ABOUT THIS EXERCISE. Lines below starting with the line with "Click the Desktop" and going on through the line with "Given: Open the Filtro dropdown" must be output exactly; the rest of the records must be left out.

SOURCE MATERIAL.
* * * * * * * * *
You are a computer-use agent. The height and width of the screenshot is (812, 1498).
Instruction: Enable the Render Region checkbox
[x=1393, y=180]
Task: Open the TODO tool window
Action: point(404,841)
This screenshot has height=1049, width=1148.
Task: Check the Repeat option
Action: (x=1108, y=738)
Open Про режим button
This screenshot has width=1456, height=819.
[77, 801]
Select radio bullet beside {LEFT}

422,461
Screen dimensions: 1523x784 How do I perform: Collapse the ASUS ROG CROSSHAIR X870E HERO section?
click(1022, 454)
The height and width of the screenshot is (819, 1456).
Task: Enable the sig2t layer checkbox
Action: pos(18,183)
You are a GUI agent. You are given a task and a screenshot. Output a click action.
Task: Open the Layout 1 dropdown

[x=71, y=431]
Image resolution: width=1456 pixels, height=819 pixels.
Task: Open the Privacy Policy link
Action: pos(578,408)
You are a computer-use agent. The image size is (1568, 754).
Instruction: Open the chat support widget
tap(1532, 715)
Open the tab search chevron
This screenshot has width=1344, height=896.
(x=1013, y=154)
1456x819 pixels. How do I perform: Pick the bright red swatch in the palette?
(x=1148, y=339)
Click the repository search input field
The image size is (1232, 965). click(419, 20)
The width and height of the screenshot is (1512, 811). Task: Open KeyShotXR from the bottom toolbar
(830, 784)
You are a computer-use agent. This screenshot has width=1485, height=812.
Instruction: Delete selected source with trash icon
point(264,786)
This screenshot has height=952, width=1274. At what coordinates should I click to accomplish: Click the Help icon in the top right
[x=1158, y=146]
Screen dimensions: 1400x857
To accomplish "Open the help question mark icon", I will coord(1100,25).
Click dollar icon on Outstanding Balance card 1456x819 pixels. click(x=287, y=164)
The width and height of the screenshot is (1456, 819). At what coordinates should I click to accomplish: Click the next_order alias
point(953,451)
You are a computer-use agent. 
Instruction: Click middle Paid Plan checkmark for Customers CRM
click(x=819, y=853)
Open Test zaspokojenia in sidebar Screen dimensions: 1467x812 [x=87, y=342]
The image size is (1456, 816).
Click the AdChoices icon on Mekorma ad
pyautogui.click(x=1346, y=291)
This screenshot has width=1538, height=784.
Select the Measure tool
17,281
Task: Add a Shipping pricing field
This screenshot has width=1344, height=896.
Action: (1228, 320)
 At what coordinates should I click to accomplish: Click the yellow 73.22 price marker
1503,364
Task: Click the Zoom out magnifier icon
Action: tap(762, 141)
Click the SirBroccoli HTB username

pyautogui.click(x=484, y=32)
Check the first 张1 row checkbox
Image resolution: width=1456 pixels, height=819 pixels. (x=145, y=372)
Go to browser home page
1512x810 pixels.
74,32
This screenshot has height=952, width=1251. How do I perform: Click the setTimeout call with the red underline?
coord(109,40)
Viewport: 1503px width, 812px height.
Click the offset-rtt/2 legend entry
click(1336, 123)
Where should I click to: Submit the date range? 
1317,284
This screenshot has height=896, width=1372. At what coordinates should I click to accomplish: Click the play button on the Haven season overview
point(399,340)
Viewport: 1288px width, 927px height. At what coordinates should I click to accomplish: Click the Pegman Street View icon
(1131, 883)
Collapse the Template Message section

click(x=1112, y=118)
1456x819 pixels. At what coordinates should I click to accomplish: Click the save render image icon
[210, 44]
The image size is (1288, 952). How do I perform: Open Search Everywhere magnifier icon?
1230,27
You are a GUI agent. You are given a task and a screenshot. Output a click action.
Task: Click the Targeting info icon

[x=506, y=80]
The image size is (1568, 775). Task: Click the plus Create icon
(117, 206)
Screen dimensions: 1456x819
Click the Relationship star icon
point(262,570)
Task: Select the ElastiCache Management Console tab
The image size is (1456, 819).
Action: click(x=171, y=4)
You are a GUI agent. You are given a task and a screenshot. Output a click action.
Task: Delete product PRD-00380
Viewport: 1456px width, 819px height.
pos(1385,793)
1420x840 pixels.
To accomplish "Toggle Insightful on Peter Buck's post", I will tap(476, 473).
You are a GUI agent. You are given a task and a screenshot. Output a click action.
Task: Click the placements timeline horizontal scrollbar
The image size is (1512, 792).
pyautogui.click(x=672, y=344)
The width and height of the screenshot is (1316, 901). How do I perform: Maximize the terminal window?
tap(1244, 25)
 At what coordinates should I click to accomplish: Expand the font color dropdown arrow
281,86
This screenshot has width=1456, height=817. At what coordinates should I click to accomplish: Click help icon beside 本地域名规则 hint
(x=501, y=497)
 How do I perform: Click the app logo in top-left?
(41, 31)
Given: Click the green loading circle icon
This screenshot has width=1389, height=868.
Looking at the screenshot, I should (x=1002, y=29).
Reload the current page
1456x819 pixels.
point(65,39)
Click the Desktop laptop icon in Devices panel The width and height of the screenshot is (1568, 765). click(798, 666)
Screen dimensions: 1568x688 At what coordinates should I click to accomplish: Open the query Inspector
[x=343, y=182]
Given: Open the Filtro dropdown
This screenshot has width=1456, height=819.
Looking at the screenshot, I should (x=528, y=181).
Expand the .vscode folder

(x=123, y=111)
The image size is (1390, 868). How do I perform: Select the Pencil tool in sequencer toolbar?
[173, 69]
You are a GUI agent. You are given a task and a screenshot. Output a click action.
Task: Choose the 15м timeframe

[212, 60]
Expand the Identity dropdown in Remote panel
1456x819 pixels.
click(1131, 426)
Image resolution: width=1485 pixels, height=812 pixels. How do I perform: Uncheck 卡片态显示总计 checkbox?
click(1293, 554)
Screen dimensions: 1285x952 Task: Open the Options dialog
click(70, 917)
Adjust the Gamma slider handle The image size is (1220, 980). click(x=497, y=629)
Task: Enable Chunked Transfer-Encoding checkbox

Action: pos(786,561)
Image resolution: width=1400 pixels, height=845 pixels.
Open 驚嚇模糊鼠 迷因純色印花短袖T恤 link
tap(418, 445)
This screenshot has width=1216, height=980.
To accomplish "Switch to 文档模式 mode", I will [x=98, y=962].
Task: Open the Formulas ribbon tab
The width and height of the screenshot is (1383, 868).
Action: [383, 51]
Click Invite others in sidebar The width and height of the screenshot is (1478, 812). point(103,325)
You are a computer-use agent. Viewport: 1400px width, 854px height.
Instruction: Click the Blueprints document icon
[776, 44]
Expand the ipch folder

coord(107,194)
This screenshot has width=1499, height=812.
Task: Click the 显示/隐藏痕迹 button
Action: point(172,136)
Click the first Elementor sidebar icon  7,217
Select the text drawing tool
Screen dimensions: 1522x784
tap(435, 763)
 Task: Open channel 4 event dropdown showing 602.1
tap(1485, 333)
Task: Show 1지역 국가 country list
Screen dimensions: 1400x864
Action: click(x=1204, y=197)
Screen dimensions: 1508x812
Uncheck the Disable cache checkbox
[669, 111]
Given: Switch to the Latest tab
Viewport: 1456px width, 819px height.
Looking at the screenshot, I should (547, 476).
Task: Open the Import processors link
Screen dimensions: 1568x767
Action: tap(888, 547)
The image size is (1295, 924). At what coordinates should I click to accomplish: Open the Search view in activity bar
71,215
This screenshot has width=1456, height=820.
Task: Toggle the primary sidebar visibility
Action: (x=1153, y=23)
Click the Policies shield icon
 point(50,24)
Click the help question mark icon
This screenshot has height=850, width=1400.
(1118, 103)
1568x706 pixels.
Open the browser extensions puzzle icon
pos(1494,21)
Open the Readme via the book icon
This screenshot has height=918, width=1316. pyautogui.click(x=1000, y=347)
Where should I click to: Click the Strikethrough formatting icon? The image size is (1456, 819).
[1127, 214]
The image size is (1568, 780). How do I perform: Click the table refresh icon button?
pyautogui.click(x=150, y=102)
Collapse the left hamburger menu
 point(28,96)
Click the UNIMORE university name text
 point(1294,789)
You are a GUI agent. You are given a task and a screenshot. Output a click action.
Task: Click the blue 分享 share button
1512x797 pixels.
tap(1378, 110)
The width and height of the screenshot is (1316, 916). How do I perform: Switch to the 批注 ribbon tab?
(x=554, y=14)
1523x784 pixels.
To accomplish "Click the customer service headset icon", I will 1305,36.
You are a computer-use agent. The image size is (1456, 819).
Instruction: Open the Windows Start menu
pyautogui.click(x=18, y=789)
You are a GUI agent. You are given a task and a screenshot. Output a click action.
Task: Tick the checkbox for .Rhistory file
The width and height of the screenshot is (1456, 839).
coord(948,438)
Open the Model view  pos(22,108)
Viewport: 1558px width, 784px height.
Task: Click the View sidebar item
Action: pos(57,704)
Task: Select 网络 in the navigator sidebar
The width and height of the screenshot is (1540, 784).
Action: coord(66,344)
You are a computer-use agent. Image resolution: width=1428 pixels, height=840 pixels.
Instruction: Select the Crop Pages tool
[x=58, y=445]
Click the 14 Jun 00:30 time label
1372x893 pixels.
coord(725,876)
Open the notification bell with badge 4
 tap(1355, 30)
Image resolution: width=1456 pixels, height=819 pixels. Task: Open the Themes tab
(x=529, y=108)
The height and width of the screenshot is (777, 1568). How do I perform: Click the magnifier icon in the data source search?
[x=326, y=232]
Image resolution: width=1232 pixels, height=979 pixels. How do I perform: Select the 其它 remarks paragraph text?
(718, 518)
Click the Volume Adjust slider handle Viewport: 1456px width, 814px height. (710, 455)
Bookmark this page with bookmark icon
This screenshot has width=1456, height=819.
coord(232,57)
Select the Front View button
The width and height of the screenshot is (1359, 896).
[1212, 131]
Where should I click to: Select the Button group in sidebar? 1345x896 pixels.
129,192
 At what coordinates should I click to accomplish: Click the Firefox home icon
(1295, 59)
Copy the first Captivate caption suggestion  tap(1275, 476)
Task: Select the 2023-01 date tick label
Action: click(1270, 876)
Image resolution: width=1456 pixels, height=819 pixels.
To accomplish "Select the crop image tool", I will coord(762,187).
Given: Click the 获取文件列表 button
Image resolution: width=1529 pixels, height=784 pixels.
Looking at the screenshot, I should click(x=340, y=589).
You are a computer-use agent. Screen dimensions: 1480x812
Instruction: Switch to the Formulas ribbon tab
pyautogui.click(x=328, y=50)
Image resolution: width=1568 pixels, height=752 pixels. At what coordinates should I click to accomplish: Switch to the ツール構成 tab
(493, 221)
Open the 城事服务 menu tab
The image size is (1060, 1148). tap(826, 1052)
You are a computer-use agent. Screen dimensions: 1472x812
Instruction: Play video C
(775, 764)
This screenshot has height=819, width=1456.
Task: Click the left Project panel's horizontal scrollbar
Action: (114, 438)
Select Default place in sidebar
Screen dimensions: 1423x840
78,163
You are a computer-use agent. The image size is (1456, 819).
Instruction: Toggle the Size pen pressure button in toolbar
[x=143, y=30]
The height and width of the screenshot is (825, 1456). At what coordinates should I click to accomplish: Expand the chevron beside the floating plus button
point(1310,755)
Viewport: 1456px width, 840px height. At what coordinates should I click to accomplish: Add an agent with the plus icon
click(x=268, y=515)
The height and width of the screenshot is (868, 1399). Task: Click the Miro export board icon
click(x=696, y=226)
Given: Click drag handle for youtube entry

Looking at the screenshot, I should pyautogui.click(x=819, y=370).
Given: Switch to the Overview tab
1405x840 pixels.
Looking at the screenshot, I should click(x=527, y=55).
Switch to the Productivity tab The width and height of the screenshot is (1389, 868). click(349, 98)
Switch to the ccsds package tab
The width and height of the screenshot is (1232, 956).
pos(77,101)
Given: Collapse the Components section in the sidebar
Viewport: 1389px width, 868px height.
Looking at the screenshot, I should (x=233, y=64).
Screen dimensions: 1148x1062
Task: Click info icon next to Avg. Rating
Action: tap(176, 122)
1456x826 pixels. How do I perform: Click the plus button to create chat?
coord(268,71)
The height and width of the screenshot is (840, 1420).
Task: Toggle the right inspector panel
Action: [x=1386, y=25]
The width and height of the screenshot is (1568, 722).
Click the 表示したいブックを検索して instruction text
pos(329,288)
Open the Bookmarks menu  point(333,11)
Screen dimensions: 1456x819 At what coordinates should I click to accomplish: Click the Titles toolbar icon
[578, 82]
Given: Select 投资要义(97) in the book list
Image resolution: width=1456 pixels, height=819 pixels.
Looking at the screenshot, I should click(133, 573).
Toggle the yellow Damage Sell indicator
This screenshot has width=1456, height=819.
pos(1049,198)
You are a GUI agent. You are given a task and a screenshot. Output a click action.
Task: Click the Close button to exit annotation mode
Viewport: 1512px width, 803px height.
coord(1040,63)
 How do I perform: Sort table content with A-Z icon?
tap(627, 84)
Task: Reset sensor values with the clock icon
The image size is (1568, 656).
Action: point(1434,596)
* * * * * * * * *
COMPLETED TASK.
Click the Desktop laptop icon in Devices panel The width and height of the screenshot is (1568, 765). click(798, 666)
Screen dimensions: 1568x688 At what coordinates should I click to accomplish: Open the query Inspector
[x=343, y=182]
Given: Open the Filtro dropdown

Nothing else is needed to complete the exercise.